= Green NCAP =

Green vehicle assessment programme

Green NCAP is a green vehicle assessment programme hosted and supported by the European New Car Assessment Program (Euro NCAP) in cooperation with European Governments. The Organisation has test laboratories in eight European countries and aims to increase awareness of the environmental impact of the vehicles. The first set of results was released on 28 February 2019.

As of March 2019, the organisation considers only energy used while driving, however it plans to expand testing procedures further, in order to cover the entire life-cycle of the car as well as the range of the electric vehicles.

==Testing Procedure==
Test is divided into two major stages. The first one is a test on the chassis dynamometer, adhering to the WLTP procedure, with a slight modification: temperature is set to 14 C, which is close to European average, and the vehicle has lights, air conditioning and other typical systems turned on, while also carrying a realistic payload. In total an equivalent five WLTP tests are conducted.

The second part includes road testing with portable emissions measurement system which adheres to the further expanded European Union's Real Driving Emissions. Expanded testing conditions include driving at altitudes from 0 to 1300 metres above sea level, and ambient temperatures from -7 to 35 C.

==Scoring==
Scoring is divided into Overall Rating – between 0 and 5 stars – and two major groups: Clean Air Index and Energy Efficiency Index.

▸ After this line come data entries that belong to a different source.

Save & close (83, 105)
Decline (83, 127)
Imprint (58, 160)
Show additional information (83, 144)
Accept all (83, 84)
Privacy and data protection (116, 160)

Clean Air Index covers air pollutant emissions for unburnt hydrocarbons (HC), carbon monoxide (CO), nitrogen oxides and particulates (PN) for each for the Laboratory Tests as well as the Road test.

Energy Efficiency Index covers energy efficiency of the entire vehicle, including aerodynamic drag, tyre friction or its mass. For even comparison with electric vehicles, fuel consumption is converted into kWh using calorific value.

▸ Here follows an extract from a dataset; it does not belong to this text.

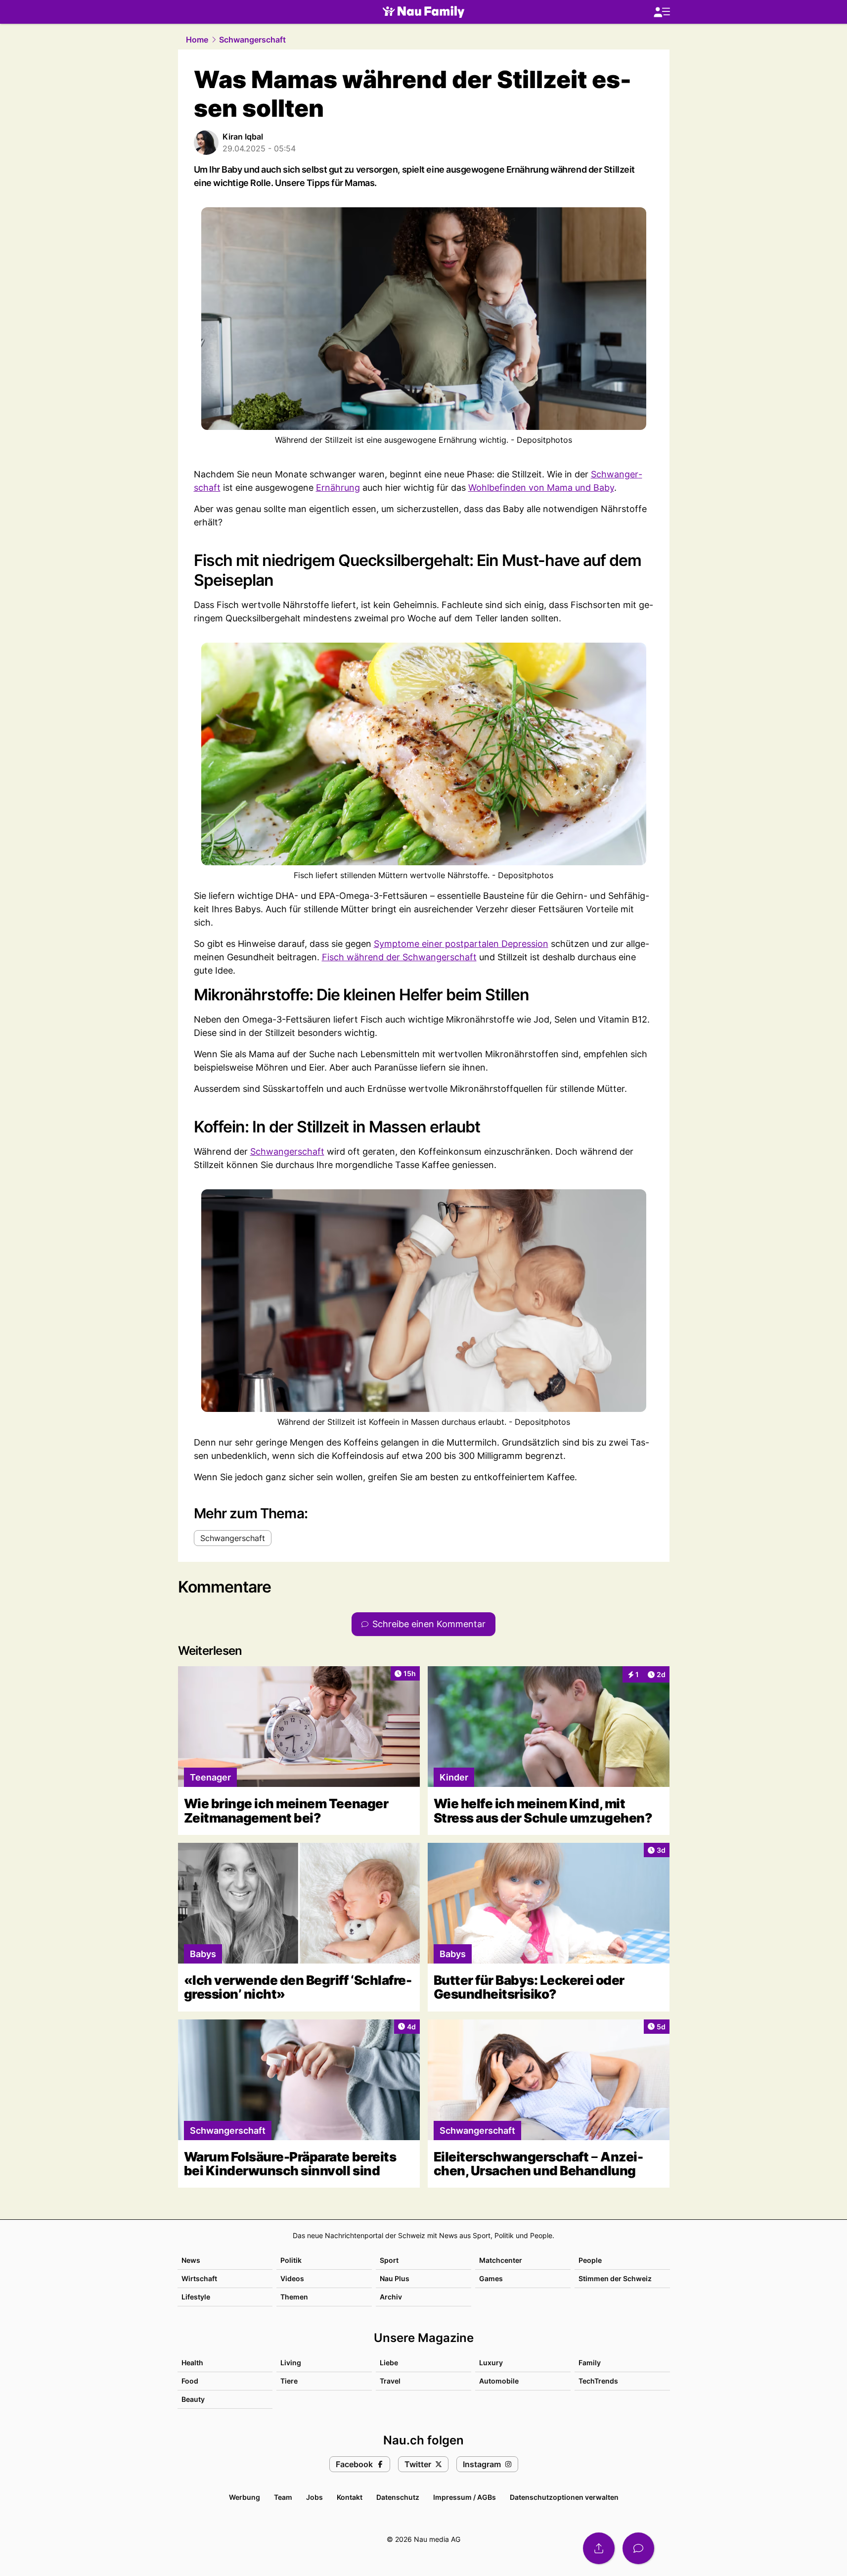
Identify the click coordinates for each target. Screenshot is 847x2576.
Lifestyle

Green NCAP additionally tests greenhouse gas emissions, however they are not a part of the rating.

==Life Cycle Assessment==
In April 2022 Green NCAP published their first Life Cycle Assessment of 61 European cars, estimating the emissions and primary energy demand associated with the car's production, usage and recycling. They assumed a vehicle lifetime of 16 years, a total driven distance of 240,000 km and forecast the average energy mix of the 27 European Union member states plus the United Kingdom.

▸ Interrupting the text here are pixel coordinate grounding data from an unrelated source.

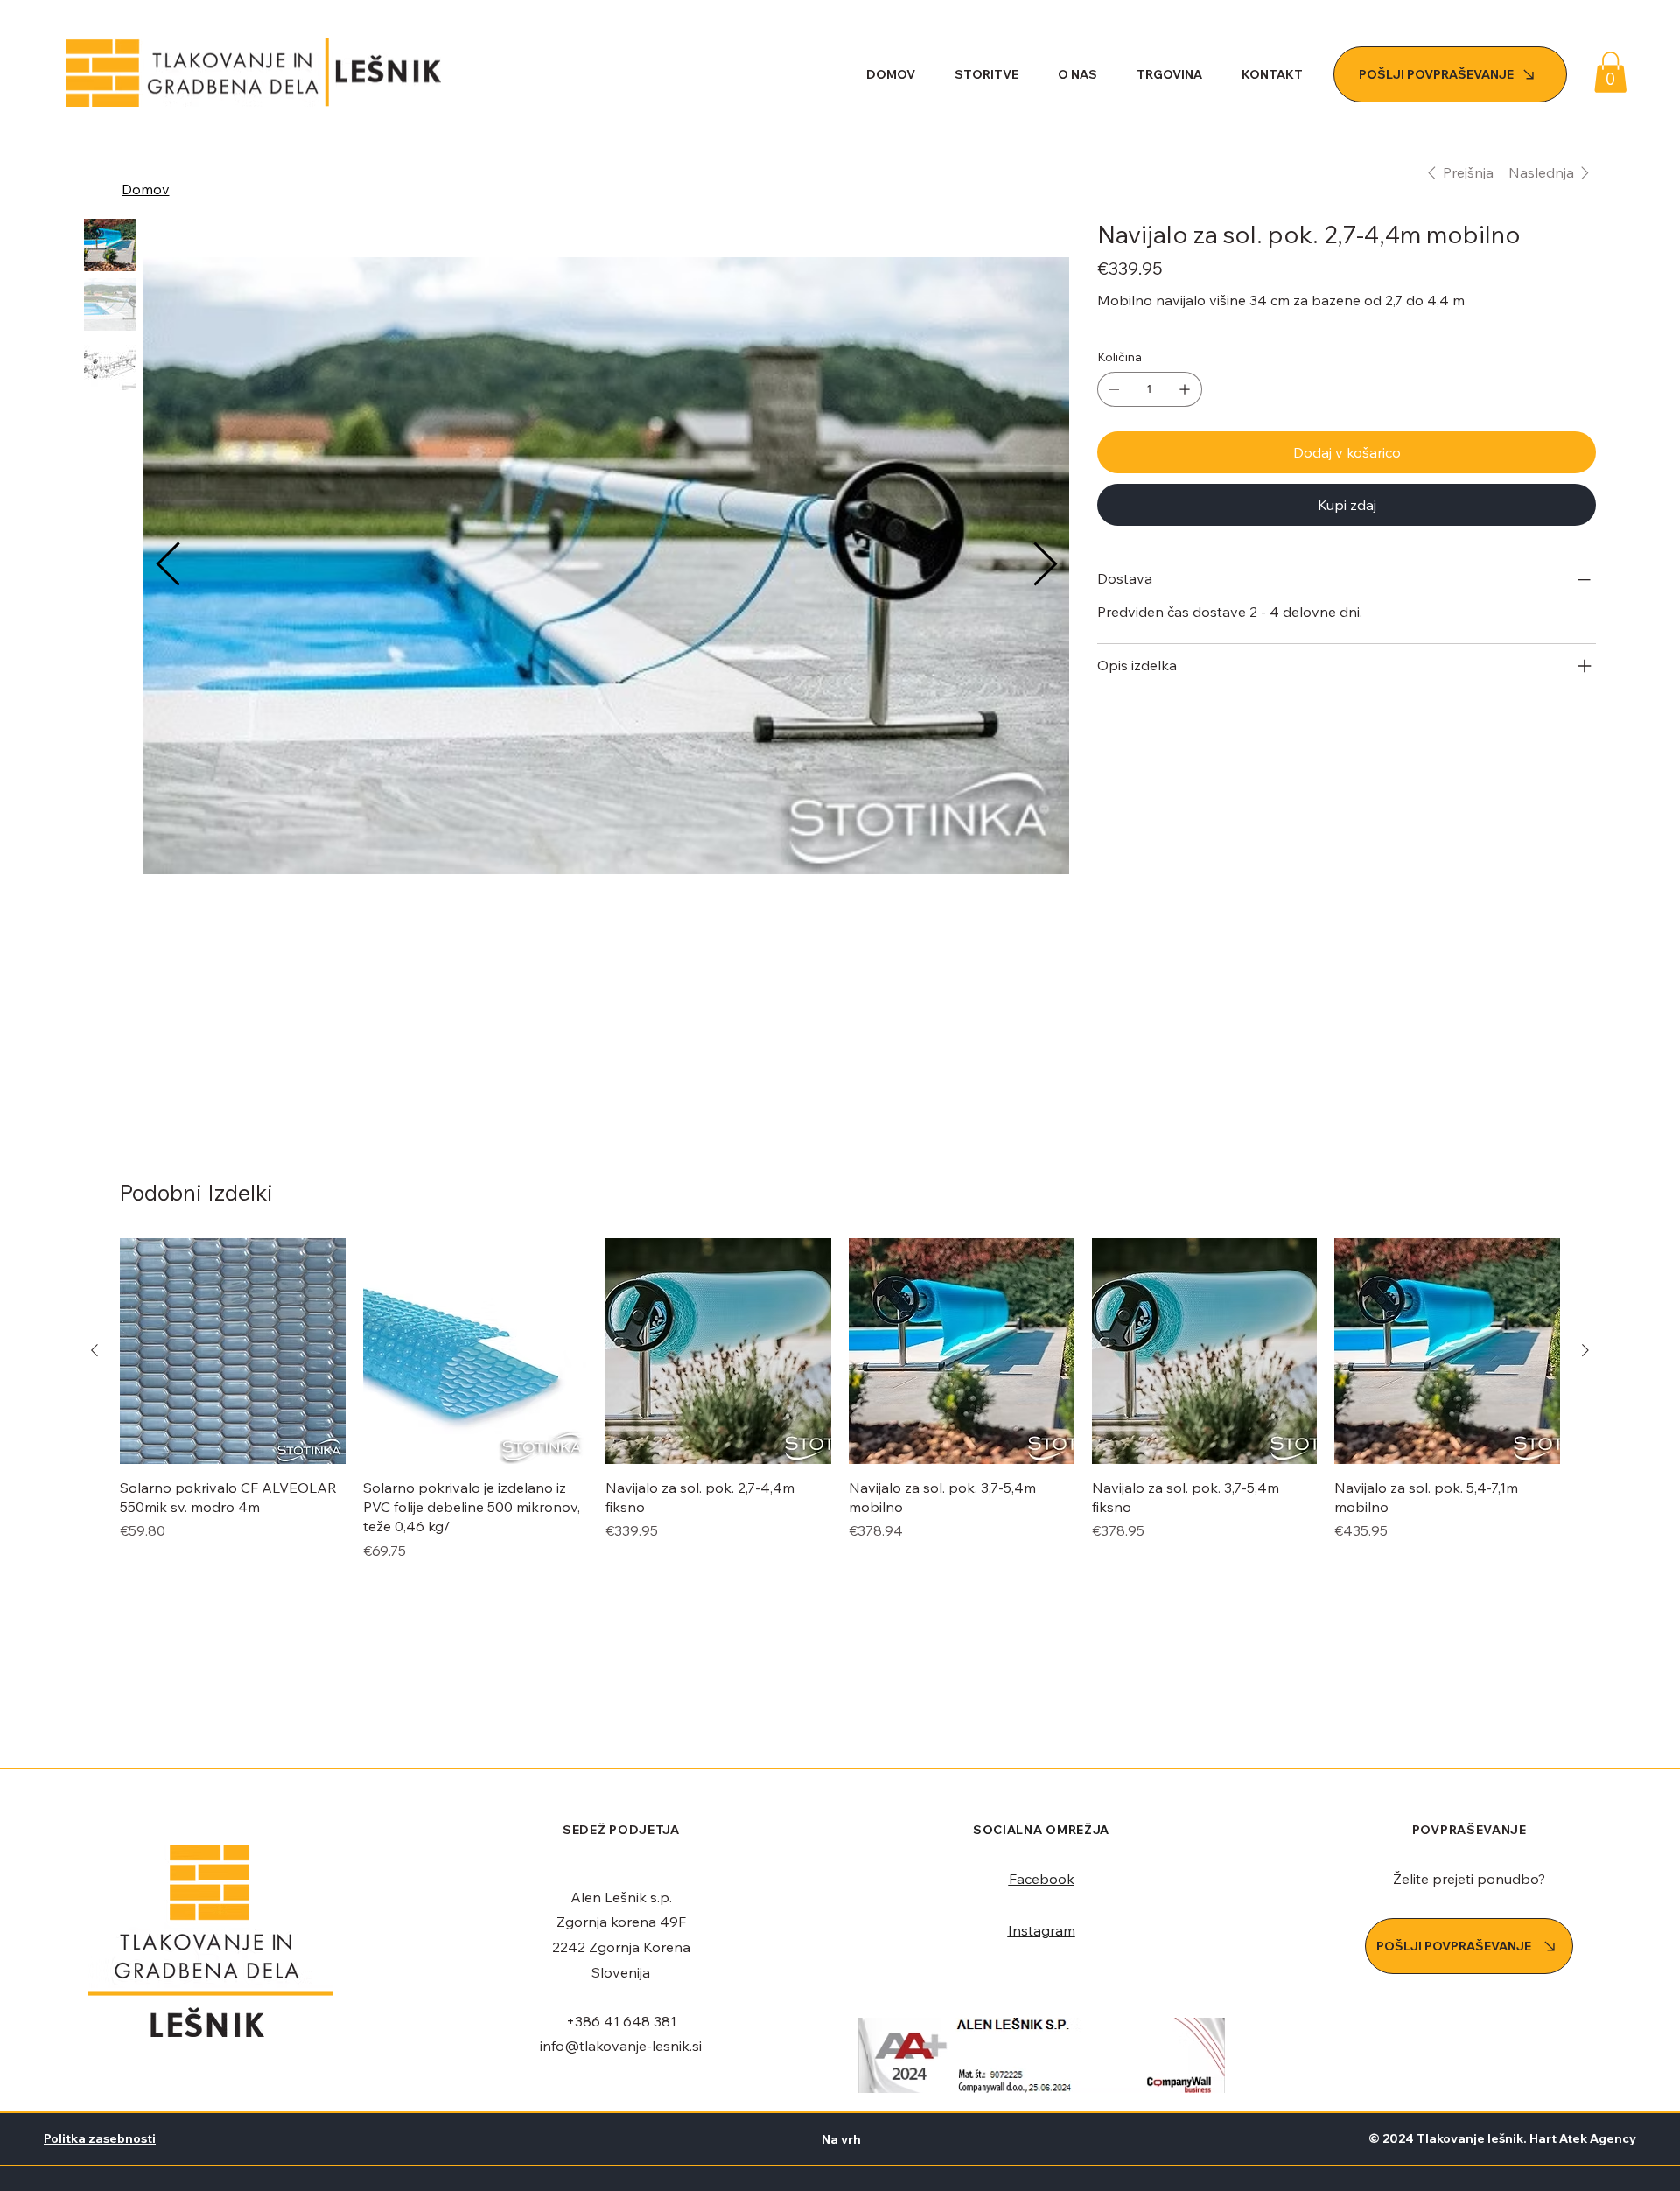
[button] (1610, 72)
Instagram (1041, 1930)
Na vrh (841, 2139)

Various news outlets reported on the results showing that larger electric vehicles could have life cycle emissions similar to or greater than internal combustion-engined vehicles or hybrids. However, several assumptions made by the study, and by the tool by Joanneum Research used in the study, have been criticised. These allegedly include using outdated emissions estimates on battery production, overly high production emissions for electric vehicles, and unrealistic tests for energy use.

The battery production emission estimates were reviewed by Joanneum Research and could be traced back to a problem with a data interface, and clarifications on the testing procedures were provided by Green NCAP.

In December 2022 Green NCAP published an interactive "Life Cycle Assessment (LCA) Tool for Consumers", allowing to compare LCA values of different cars in relation to their country, energy mix and usage.